Data records.
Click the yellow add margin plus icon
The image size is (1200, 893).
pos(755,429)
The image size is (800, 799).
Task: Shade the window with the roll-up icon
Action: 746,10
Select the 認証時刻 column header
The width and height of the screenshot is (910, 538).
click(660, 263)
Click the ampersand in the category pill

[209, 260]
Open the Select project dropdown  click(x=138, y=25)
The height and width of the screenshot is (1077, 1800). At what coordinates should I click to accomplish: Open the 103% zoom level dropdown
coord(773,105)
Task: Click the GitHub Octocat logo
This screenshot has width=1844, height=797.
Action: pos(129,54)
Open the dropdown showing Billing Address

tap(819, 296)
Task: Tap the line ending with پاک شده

Exercise details.
Quote the listing in full, please, keeping every line exact.

Result.
Click the yellow add margin plus icon
The image size is (1200, 893).
pos(755,429)
The image size is (800, 799).
Task: Shade the window with the roll-up icon
Action: 746,10
Select the 認証時刻 column header
The width and height of the screenshot is (910, 538).
click(660, 263)
Click the ampersand in the category pill

[209, 260]
Open the Select project dropdown  click(x=138, y=25)
The height and width of the screenshot is (1077, 1800). At what coordinates should I click to accomplish: Open the 103% zoom level dropdown
coord(773,105)
Task: Click the GitHub Octocat logo
This screenshot has width=1844, height=797.
Action: pos(129,54)
Open the dropdown showing Billing Address

tap(819, 296)
Task: Tap the line ending with پاک شده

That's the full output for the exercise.